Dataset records
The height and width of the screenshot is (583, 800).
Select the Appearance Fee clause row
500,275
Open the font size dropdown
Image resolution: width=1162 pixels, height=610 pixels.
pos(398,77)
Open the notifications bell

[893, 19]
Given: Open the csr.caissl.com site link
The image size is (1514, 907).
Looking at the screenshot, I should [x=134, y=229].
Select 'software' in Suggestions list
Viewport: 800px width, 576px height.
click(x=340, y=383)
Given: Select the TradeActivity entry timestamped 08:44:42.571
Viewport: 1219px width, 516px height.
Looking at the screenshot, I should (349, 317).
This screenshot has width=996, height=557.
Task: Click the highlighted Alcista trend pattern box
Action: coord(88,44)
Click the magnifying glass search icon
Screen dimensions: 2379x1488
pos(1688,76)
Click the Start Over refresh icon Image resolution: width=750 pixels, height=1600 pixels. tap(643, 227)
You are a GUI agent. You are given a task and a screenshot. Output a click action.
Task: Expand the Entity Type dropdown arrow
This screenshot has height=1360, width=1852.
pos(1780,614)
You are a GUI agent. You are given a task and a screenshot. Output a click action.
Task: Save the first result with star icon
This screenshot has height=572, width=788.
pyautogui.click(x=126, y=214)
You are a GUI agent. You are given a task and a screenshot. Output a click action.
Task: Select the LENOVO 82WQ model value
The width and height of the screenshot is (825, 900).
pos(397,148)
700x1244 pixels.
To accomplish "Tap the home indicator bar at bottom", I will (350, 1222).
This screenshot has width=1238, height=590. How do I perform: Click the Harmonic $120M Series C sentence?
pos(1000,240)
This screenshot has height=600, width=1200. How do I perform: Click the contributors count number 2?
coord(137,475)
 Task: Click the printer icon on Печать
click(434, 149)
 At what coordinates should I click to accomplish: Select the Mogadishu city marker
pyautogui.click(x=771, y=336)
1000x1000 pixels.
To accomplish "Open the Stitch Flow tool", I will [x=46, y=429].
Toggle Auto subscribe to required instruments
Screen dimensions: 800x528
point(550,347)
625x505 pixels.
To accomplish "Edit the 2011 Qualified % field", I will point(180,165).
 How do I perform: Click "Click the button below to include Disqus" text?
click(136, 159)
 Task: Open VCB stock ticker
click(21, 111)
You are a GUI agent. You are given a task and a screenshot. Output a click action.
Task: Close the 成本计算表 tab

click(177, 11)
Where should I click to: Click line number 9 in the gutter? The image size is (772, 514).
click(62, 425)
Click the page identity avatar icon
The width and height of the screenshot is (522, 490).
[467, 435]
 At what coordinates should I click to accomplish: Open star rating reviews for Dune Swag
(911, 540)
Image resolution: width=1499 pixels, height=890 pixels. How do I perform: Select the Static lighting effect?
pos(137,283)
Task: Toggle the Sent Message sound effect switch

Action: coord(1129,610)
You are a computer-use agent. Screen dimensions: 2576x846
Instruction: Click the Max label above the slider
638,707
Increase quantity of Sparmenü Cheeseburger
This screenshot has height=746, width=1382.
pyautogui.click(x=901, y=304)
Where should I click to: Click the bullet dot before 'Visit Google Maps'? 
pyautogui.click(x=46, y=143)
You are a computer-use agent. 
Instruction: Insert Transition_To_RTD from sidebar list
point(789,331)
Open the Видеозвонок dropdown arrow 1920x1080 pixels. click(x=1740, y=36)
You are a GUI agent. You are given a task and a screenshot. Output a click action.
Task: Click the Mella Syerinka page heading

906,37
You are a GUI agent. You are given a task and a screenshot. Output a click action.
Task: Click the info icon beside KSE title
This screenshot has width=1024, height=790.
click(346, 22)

=== Activity ===
Using the records above, list each line that includes "computer".

=== Solution for this task ===
You are a computer-use agent. Screen dimensions: 2576x846
You are a computer-use agent. 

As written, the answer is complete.